■ WORK TASK A ■
In the podcast notes on Kevin Kelly's "A Thousand True Fans," why does Kelly think he got a contract from Penguin for a new book? Answer in one to three sentences.
■ WORK TASK B ■
Answer these questions using the podcast notes on Kevin Kelly's "A Thousand True Fans":
(i) How many ISBNs were issued in 2014?
(ii) About how much would each true fan spend per year on a creator's products?
(iii) What term from Seth Godin does the note writer compare the fans to?
■ WORK TASK C ■
Continue the podcast notes on Kevin Kelly's "A Thousand True Fans" from the point where they end.

James Altucher: Kevin Kelly – a thousand true fans

Podcast notes: Kevin Kelly – A Thousand True Fans

This podcast (iTunes – 1h 11m) is available at The James Altucher Show. James Altucher and Kevin Kelly – A Thousand True Fans (27 Feb 2015)

This was a great session, Kevin Kelly is full of ideas and he and James really hit it off. Kevin has been many things, including the editor of Wired and the Whole Earth Review, a driving force behind the Cool Tools site and as a drop-out spent a lot of time in Asia travelling. To say he’s a ‘techno-guru’ or ‘editor’ or ‘evangelist’ is very limiting, so check out his own ‘about-me’ for the full story.

The discussion was really wide-ranging, so I’ve just picked up on a few things that were said that really interested me. For the full story, listen to the podcast – it’s really worth it…

A Thousand True Fans

He’s well known for the phrase “A Thousand True Fans“, the idea being that if you have 1000 people who will absorb all your work (be it music, writing, comic books, films, seminars, software or indeed anything tangible or intangible), and if they spend about $100/year on your products, then you have a cohort of followers who then allow you to have a reasonable income, i.e. you have a business.

This can happen because the ‘gatekeepers’ are no longer as powerful as they were so therefore you don’t have to ask permission to start or create something (it’s easy to self publish on Amazon or iBooks for example). This means that anyone can make content, and it also means everyone can make content – so how do you keep up with all of this content. James gives an idea of how things have scaled in terms of books being published; 500,000 ISBNs were issued in 2009 and 15,000,000 ISBNs in 2014. There was talk of 6 billion songs a year being released in the late 2020’s if current trends continued. The argument put forward is that this does mean there is a role for intermediates to in some way curate or guide people through the huge number of options that people have. If you want an audience for your creation, you need to make something of value – creating something from nothing that people find valuable to them.

Kevin then says that he thinks the reason he has a contract from Penguin for a new book is that he has his ‘fans’ ready to consume the book and in effect he is bringing his own audience with him – book publishers don’t have an audience. I know some publishers who would definitely agree with this.

I wondered if these fans could be described as the “sneezers” that Seth Godin talks of – people who are early adopters of a product or service and who then pass on that enthusiasm to others. If that were the case I think the thousand true fans would rapidly grow to the hundreds of thousands, and a reasonable income becomes substantial wealth…

But how do you get “a thousand true fans”? – essentially by providing them with a service or experience that they value.

■ THE DATA ■
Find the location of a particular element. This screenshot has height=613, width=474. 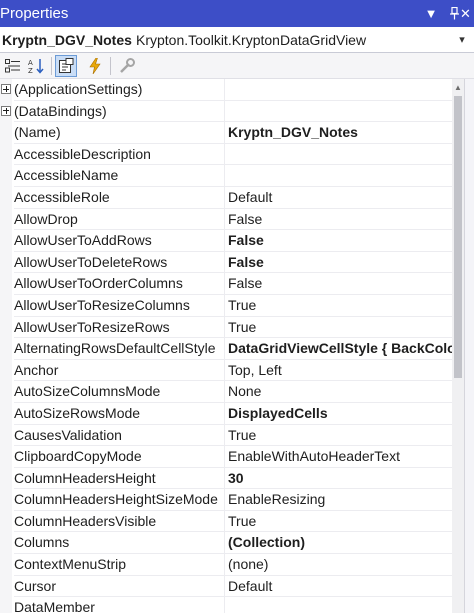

■ TASK OUTPUT A ■
Kelly thinks he got the Penguin contract because he already has fans ready to consume the book, so he is bringing his own audience with him. Book publishers, in his view, don't have an audience of their own.

■ TASK OUTPUT B ■
(i) 15,000,000.
(ii) About $100.
(iii) "Sneezers."

■ TASK OUTPUT C ■
Kevin also talked about the early days connecting to bulletin boards that could handle maybe 100 people at a time (this was when each connection to the board was a real modem – hence the limit on the number of users – and the output was green flickering text), but even then the potential of these machines that were connecting people was clear to see to him.

My first encounter with online services was with the Prestel system back from about 1980 onwards and I can remember putting the phone handset into the acoustic coupler and warning everyone in the house to not make phone calls – sometimes they even listened.

But I missed the 90’s internet boom?

That then led onto some comments about the ‘good old days’ when you could obtain domain names for free, but Kevin’s comment here is that you shouldn’t worry about missing the boat – people will be saying that about the present day in 30 years time. The next biggest invention of the next 25 years hasn’t been invented yet. That’s your cue…

AI is anything that doesn’t work

Kevin is very bullish on AI. The idea here is that you will be able to take any service ‘X’ and add AI to it, buying AI in the same way as Amazon Web Services work today. This then cognifies the service and makes it more useful to people. An analogy was made with electrifying services (vacuum cleaners became electric vacuum cleaners, motors became electrified and so on).

One terrific quote from Kevin:

Kevin: “AI is anything that doesn’t work. As soon as some AI aspect is working, we stop calling it AI, we call it machine learning”

Once I heard this quote, I tried to think of an example of something that is working that is still called AI – couldn’t do it; self-driving cars, facial recognition, fast-trading software, robot vision, computer chess – none of it is really called AI any more.

Technology creates problems, better technology solves them

James asked about tipping points related to AI, which led to an interesting dialog;

Kevin: Most of the problems we have on the planet today are from our previous technology and most problems that will occur in the future will be from technologies we will create.

Kevin’s opinion is that the answer to a bad technology is not no technology, but better technology. The analogy with technology is thinking made concrete: “if I were to spout out bad ideas, you wouldn’t say ‘hey, think less’, the proper response to a bad idea is always a better idea, not less thinking”.

This makes perfect sense to me, and when you realise how many technologies are reaching the ‘knee’ of the exponential growth curve (the subject of a later post), it’s clear things are going to get much better.

Technology never goes extinct

This was a surprise to me, apparently Kevin has done research that shows that all technologies that were made in the past are still being made today. Or at least whenever (who did the asking?) picked any technology, he could point out where it was still being made somewhere on the planet; core memories (as used in Apollo) in Bulgaria, punched cards in the US and apparently more people are knapping now than ever before. I find it very hard to believe this is the case for all technologies, but apparently it’s true.

Graphic Novel – Silver Cord

Towards the end of the podcast Kevin talks about his new 464-page graphic novel “The Silver Cord” – a fan-financed book which blends millions of species of angels, sentient robots and huge quantities of artwork. I’ve not read it, but James said he was blown away by it, so there’s a recommendation.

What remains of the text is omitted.